Of Mumbai’s 1.3 crore population, 80 lakh live in slums and depend on community and public toilets. In these slums, women standing in queues with mugs of water outside community toilets are subjected to lewd stares and comments.
An Observer Research Foundation survey on sanitation facilities at Mumbai’s 109 suburban railway stations between December 2009 and January 2010 revealed ignominious shortfall of toilets and their dysfunctional and deplorable condition. Nothing much has changed since. Few functional toilets that are available are either locked or blocked with debris and other building material. The busy Churchgate station has many food stalls next to a stinking public toilet.
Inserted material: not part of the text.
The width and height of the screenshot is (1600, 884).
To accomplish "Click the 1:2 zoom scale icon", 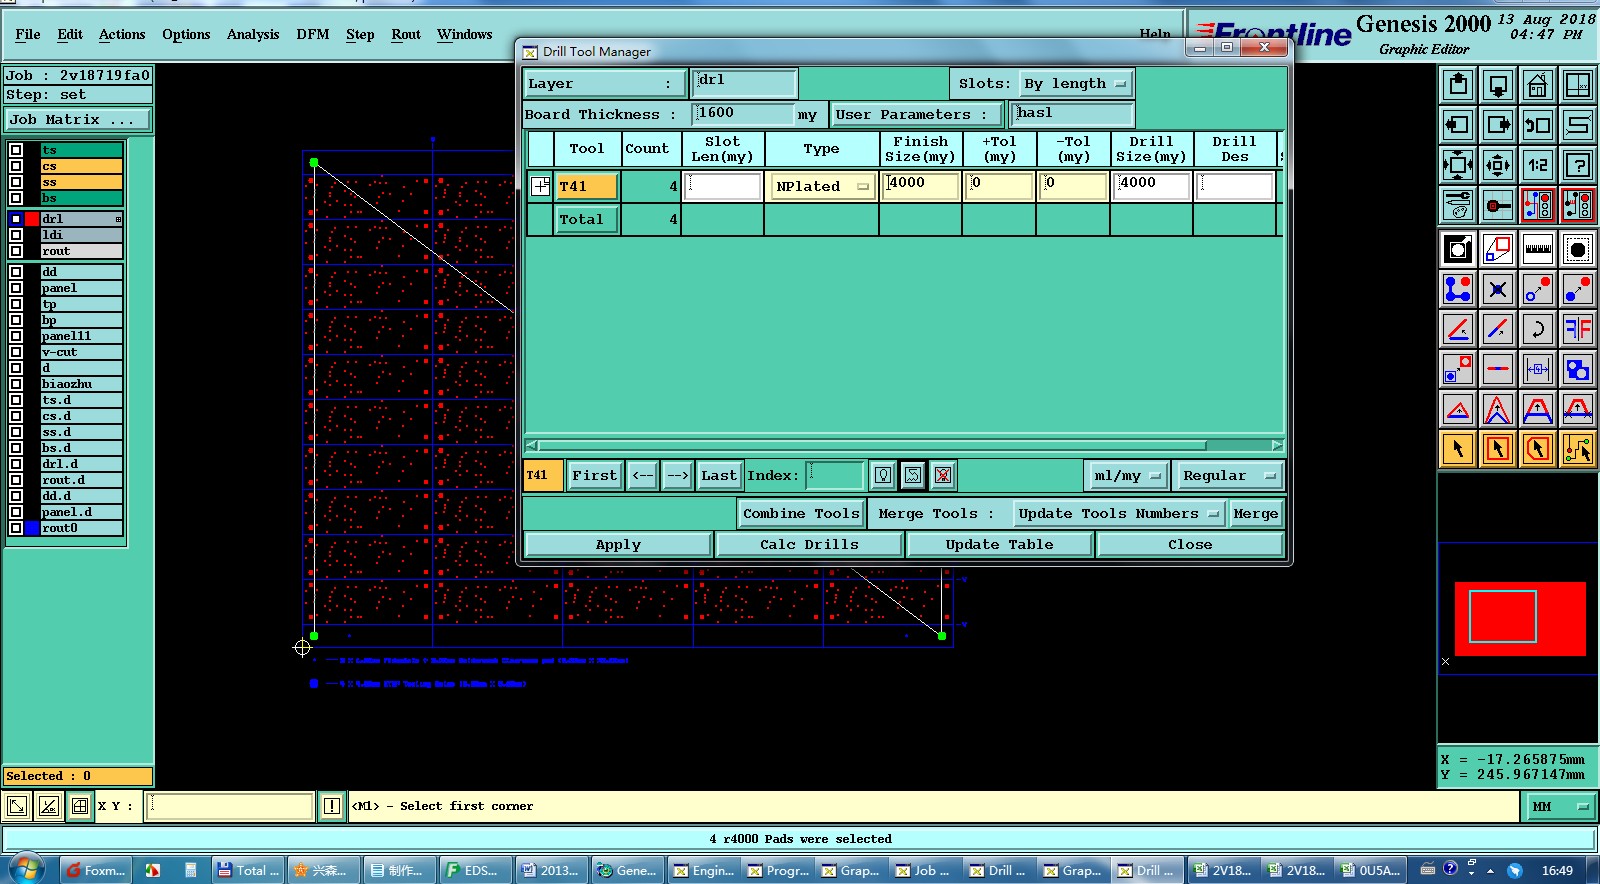I will point(1537,165).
Most working class women prefer to use office toilets before leaving their workplace or go to a restaurant, five-star hotel and any such place to use a clean washroom whenever possible.
“The Brihanmumbai municipal corporation’s (BMC) own circular says women should not be charged for using toilets, but irrespective of that women are charged '2-5,” says Mumtaz Shaikh of Right to Pee Campaign initiated by Committee of Resource Organisations.
Mumbai has 113 urinals, 5,136 water closets and 61 bathrooms for women, but clearly it is not enough.